Re: [PATCH v4 03/20] virtio-scsi: avoid race between unplug and transport event

[Kevin Wolf <kwolf@redhat.com>]

[-- Attachment #1: Type: text/plain, Size: 3253 bytes --]

Am 02.05.2023 um 20:56 hat Stefan Hajnoczi geschrieben:
> On Tue, May 02, 2023 at 05:19:46PM +0200, Kevin Wolf wrote:
> > Am 25.04.2023 um 19:26 hat Stefan Hajnoczi geschrieben:
> > > Only report a transport reset event to the guest after the SCSIDevice
> > > has been unrealized by qdev_simple_device_unplug_cb().
> > > 
> > > qdev_simple_device_unplug_cb() sets the SCSIDevice's qdev.realized field
> > > to false so that scsi_device_find/get() no longer see it.
> > > 
> > > scsi_target_emulate_report_luns() also needs to be updated to filter out
> > > SCSIDevices that are unrealized.
> > > 
> > > These changes ensure that the guest driver does not see the SCSIDevice
> > > that's being unplugged if it responds very quickly to the transport
> > > reset event.
> > > 
> > > Reviewed-by: Paolo Bonzini <pbonzini@redhat.com>
> > > Reviewed-by: Michael S. Tsirkin <mst@redhat.com>
> > > Reviewed-by: Daniil Tatianin <d-tatianin@yandex-team.ru>
> > > Signed-off-by: Stefan Hajnoczi <stefanha@redhat.com>
> > 
> > > @@ -1082,6 +1073,15 @@ static void virtio_scsi_hotunplug(HotplugHandler *hotplug_dev, DeviceState *dev,
> > >          blk_set_aio_context(sd->conf.blk, qemu_get_aio_context(), NULL);
> > >          virtio_scsi_release(s);
> > >      }
> > > +
> > > +    if (virtio_vdev_has_feature(vdev, VIRTIO_SCSI_F_HOTPLUG)) {
> > > +        virtio_scsi_acquire(s);
> > > +        virtio_scsi_push_event(s, sd,
> > > +                               VIRTIO_SCSI_T_TRANSPORT_RESET,
> > > +                               VIRTIO_SCSI_EVT_RESET_REMOVED);
> > > +        scsi_bus_set_ua(&s->bus, SENSE_CODE(REPORTED_LUNS_CHANGED));
> > > +        virtio_scsi_release(s);
> > > +    }
> > >  }
> > 
> > s, sd and s->bus are all unrealized at this point, whereas before this
> > patch they were still realized. I couldn't find any practical problem
> > with it, but it made me nervous enough that I thought I should comment
> > on it at least.
> > 
> > Should we maybe have documentation on these functions that says that
> > they accept unrealized objects as their parameters?
> 
> s is the VirtIOSCSI controller, not the SCSIDevice that is being
> unplugged. The VirtIOSCSI controller is still realized.
> 
> s->bus is the VirtIOSCSI controller's bus, it is still realized.

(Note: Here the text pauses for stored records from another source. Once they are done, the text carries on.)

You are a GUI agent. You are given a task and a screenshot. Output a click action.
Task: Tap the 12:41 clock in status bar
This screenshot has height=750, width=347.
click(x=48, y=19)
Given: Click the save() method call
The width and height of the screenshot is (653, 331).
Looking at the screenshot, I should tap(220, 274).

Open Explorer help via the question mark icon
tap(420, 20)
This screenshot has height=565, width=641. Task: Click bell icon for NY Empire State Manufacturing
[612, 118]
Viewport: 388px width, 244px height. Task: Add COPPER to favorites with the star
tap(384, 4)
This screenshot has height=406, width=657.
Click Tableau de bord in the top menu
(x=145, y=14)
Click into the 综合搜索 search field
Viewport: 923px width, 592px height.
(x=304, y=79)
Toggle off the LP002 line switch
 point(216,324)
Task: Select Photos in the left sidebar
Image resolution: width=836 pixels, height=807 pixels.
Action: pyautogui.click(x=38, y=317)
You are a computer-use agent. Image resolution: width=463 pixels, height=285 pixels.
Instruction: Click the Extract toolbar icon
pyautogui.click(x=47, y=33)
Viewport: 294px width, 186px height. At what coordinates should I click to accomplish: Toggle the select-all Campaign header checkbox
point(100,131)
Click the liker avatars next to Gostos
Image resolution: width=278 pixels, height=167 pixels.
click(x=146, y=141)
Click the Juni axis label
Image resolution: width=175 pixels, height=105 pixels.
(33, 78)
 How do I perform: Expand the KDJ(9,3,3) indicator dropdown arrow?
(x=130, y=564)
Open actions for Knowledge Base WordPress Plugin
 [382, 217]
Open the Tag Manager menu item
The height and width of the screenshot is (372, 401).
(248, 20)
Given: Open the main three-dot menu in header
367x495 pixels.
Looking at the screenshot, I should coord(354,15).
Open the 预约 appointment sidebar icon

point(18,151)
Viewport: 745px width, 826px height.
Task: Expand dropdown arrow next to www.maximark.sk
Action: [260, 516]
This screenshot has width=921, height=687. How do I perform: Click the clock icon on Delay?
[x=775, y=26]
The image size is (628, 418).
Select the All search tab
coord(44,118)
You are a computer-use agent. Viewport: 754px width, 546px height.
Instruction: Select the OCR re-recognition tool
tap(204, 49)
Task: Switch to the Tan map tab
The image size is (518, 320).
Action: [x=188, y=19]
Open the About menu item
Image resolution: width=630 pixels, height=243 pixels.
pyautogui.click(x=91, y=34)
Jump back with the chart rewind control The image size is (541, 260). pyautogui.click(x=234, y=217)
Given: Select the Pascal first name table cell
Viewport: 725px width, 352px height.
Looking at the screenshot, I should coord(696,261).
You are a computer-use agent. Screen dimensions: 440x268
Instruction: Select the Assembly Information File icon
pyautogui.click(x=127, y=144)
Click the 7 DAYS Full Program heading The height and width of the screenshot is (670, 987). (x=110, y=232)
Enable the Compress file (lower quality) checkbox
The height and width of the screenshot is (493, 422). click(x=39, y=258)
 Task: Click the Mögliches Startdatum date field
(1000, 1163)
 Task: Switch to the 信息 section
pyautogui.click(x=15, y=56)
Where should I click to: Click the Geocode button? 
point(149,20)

You're right, I misread this part.

> You are right that the SCSIDevice (sd) has been unrealized at this
> point:
> - sd->conf.blk is safe because qdev properties stay alive the
>   Object is deleted, but I'm not sure we should rely on that.

This feels relatively safe (and it's preexisting anyway), reading a
property doesn't do anything unpredictable and we know the pointer is
still valid.

> - virti_scsi_push_event(.., sd, ...) is questionable because the LUN
>   that's fetched from sd no longer belongs to the unplugged SCSIDevice.

This call is what made me nervous.

> How about I change the code to fetch sd->conf.blk and the LUN before
> unplugging?

You mean passing sd->id and sd->lun to virtio_scsi_push_event() instead
of sd itself? That would certainly look cleaner and make sure that we
don't later add code to it that does something with sd that would
require it to be realized.

Kevin

[-- Attachment #2: signature.asc --]
[-- Type: application/pgp-signature, Size: 833 bytes --]